«L’Italia è un paese di musichette mentre fuori c’è la morte»: così recita l’intro di Mai dire mai (la locura), brano portato da Willie Peyote al Festival di Sanremo 2021. In piena emergenza pandemica, quella frase, tratta dalla serie Boris, suonava più attuale che mai. L’episodio viene raccontato in Willie Peyote – Elegia sabauda, documentario diretto da Enrico Bisi, che ripercorre in maniera non convenzionale le vicissitudini artistiche e personali del rapper torinese.
Il film si costruisce attraverso un montaggio frammentato, che procede avanti e indietro nel tempo, quasi a seguire il ritmo sincopato della musica del suo protagonista. Bisi delinea così un ritratto scomposto e discontinuo di Willie Peyote, seguendolo nel quotidiano, tra la spesa al mercato, le sessioni in studio, i momenti di scrittura, accompagnando lo spettatore in un arco temporale che va dal momento fragile e difficile del 2023 al Festival di Sanremo del 2025. Guglielmo Bruno, questo il vero nome del musicista, viene osservato nella sua dimensione più ordinaria e disordinata: vengono intervistati i genitori, alcuni amici, i membri della band, lo si vede immerso nell’atto creativo.
La regia rifugge consapevolmente le regole tradizionali del documentario biografico. Bisi entra spesso in campo, dialoga con il protagonista, la sua voce emerge da dietro la macchina da presa; al tempo stesso, i materiali d’archivio mostrano Willie Peyote agli esordi, già attraversato da quelle insicurezze che ancora oggi lo accompagnano. Il racconto non è lineare e non tutto viene esplicitato: chi non conosce a fondo la sua musica e il suo percorso potrebbe non cogliere pienamente alcuni passaggi. Una scelta che sembra coerente con l’idea di un ritratto volutamente incompleto.
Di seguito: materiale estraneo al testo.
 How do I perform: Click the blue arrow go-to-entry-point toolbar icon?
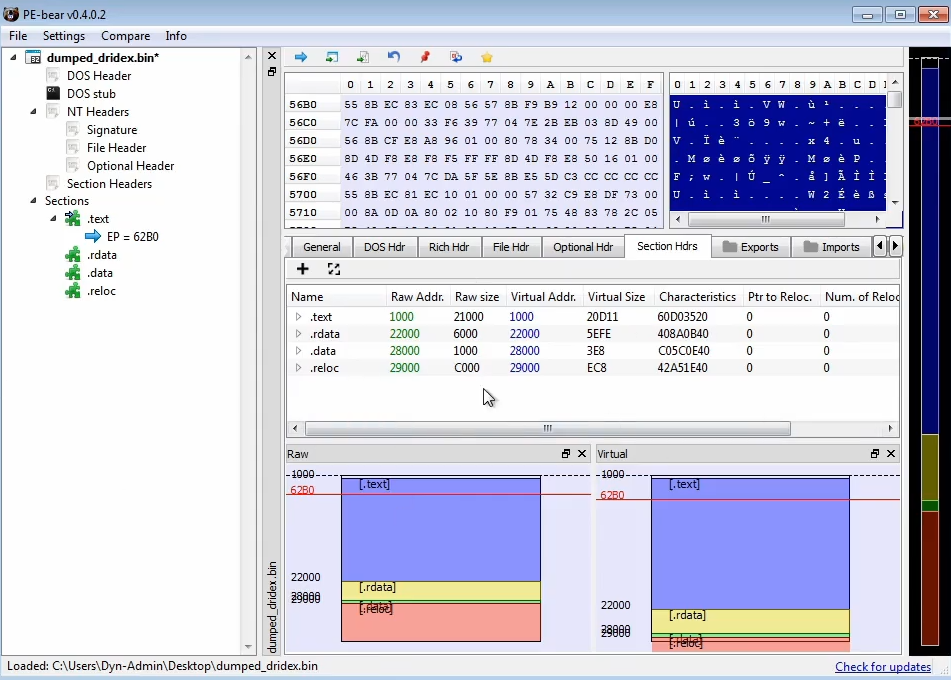click(300, 58)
Il titolo stesso, Elegia sabauda, richiama l’identità torinese dell’artista e rimanda direttamente all’album Educazione sabauda che lo ha fatto conoscere al grande pubblico. Willie Peyote inizialmente non voleva realizzare il film, convinto che non ci fosse nulla di interessante da mostrare. E, infatti, non siamo di fronte a una celebrazione ma a un ritratto intimo e contraddittorio, capace di mettere in luce anche le fragilità, le zone d’ombra, i dubbi dell’artista.
E poi ci sono la passione incrollabile per il Toro, lo stadio, il legame con la città: una fede calcistica vissuta come identità, profondamente radicata nonostante le alterne fortune della squadra. Da questo mosaico emerge la fatica di vivere nella contemporaneità, di essere in costante attrito con un mondo che sembra volerlo normalizzare e sottomettere alle proprie regole. Eppure, sul palco, durante i concerti, Willie Peyote scopre di non essere solo: il pubblico che lo segue da anni diventa la prova concreta di una resistenza condivisa, di un pensiero critico che continua a trovare spazio, voce e ascolto.